Exercise instructions: Copy, unchanged, every row from the one containing "Terms of Use (251, 2523)" down to the one containing "Copyright (156, 2523)", including both of those rows.

Records provided:
◆ ◆ ◆ ◆ ◆
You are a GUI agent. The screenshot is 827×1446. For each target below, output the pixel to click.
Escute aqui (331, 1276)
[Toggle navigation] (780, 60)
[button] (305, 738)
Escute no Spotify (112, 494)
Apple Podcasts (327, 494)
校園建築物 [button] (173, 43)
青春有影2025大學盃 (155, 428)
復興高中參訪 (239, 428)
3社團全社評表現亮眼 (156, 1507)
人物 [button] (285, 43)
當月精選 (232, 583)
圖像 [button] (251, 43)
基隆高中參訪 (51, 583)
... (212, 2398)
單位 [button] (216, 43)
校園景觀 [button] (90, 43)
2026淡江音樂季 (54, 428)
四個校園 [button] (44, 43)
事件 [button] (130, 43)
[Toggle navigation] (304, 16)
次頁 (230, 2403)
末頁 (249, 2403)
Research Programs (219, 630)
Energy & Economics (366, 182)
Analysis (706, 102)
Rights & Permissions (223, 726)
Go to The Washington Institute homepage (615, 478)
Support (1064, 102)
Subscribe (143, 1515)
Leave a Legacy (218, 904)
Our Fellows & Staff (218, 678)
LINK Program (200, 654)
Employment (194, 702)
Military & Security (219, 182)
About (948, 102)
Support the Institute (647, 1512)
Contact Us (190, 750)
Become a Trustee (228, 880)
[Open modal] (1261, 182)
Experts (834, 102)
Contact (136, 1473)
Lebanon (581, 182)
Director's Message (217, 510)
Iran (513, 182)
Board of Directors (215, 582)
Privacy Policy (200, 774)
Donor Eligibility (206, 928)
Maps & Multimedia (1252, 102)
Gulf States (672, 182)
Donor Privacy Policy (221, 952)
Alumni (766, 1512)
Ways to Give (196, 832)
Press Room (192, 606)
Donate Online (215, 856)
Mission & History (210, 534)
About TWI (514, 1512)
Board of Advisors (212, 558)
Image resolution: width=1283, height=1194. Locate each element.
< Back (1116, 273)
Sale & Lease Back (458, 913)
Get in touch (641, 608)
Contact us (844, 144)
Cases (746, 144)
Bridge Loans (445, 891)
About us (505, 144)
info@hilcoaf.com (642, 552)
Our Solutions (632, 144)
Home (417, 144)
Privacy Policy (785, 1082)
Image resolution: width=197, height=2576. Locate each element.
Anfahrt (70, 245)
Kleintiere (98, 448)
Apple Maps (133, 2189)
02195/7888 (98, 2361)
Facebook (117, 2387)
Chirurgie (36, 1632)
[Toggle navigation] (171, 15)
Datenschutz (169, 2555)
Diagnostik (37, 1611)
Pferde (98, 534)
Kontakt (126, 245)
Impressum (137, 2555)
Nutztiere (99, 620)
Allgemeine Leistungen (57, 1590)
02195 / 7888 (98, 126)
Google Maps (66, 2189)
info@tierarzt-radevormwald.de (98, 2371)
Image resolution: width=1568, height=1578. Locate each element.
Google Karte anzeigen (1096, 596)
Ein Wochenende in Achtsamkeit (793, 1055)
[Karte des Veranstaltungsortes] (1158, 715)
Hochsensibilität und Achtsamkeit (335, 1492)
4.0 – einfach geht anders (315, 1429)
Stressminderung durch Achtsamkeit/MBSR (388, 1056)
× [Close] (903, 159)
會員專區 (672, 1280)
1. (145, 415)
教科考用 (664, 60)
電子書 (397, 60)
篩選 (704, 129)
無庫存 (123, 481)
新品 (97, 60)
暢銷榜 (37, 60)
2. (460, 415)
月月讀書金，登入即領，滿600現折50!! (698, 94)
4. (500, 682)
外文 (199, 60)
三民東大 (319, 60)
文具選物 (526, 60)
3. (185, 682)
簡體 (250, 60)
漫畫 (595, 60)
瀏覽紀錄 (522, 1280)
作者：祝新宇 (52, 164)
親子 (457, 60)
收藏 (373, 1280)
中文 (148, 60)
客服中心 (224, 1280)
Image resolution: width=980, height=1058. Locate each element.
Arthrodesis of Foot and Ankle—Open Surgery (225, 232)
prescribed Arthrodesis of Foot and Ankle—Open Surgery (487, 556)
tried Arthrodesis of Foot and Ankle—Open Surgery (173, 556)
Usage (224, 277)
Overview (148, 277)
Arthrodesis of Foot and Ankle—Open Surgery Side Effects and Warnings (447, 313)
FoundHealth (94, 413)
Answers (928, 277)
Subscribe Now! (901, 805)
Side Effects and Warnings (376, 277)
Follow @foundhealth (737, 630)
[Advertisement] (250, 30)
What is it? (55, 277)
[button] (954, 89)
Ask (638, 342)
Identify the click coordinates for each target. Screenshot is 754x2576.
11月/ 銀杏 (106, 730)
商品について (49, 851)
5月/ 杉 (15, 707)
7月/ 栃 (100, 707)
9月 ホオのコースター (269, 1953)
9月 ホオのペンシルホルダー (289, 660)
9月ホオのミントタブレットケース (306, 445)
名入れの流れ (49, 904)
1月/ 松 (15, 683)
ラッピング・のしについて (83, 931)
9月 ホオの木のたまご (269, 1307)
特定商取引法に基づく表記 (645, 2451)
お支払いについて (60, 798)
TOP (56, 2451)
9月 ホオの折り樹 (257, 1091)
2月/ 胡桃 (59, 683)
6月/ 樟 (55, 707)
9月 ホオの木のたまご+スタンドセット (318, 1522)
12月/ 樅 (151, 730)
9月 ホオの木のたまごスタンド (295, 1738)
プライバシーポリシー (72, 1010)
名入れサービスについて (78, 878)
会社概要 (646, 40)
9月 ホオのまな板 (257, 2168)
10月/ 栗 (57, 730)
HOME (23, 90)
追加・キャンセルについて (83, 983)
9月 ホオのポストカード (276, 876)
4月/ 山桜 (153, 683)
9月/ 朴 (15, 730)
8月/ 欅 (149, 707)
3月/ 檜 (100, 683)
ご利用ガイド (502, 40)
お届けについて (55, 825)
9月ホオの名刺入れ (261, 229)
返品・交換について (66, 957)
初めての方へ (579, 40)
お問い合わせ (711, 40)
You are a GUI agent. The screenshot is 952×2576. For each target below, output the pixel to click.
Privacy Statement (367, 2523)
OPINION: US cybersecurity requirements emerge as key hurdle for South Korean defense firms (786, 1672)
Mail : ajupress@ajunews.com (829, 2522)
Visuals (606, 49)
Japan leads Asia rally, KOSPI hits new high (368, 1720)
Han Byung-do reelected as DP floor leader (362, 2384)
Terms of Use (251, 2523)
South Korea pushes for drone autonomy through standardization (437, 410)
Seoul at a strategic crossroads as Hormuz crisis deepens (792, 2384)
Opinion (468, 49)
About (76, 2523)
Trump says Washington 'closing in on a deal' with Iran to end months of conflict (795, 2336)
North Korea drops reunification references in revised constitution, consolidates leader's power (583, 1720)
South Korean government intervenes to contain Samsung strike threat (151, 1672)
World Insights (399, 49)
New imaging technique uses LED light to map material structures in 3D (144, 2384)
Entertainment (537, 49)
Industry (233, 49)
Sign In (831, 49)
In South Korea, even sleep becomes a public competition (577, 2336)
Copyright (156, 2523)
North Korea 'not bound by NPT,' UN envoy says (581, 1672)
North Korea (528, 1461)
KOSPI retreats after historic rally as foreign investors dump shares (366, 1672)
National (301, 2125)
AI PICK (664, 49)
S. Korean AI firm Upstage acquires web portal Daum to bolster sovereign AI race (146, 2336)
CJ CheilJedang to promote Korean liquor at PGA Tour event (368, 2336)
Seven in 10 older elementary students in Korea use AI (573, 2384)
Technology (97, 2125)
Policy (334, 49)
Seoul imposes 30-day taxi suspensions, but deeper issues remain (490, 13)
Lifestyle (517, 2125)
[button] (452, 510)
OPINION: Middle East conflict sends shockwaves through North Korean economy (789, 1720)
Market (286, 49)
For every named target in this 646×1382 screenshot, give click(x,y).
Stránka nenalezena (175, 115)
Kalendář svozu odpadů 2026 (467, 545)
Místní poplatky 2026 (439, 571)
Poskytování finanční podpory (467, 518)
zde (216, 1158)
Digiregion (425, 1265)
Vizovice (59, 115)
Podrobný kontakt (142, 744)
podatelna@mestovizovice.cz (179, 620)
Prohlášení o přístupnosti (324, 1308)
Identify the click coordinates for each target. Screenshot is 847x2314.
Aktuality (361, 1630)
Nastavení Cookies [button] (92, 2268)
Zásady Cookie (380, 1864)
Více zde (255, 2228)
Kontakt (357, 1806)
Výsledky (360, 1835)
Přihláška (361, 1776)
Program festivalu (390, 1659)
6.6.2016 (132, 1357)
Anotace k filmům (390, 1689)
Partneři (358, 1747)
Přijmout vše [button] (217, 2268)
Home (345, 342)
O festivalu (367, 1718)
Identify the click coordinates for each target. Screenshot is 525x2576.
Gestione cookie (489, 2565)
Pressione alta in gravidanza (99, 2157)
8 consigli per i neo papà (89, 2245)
◆ ◆ ◆ ◆ ◆
The response:
Terms of Use (251, 2523)
South Korea pushes for drone autonomy through standardization (437, 410)
Seoul at a strategic crossroads as Hormuz crisis deepens (792, 2384)
Opinion (468, 49)
About (76, 2523)
Trump says Washington 'closing in on a deal' with Iran to end months of conflict (795, 2336)
North Korea drops reunification references in revised constitution, consolidates leader's power (583, 1720)
South Korean government intervenes to contain Samsung strike threat (151, 1672)
World Insights (399, 49)
New imaging technique uses LED light to map material structures in 3D (144, 2384)
Entertainment (537, 49)
Industry (233, 49)
Sign In (831, 49)
In South Korea, even sleep becomes a public competition (577, 2336)
Copyright (156, 2523)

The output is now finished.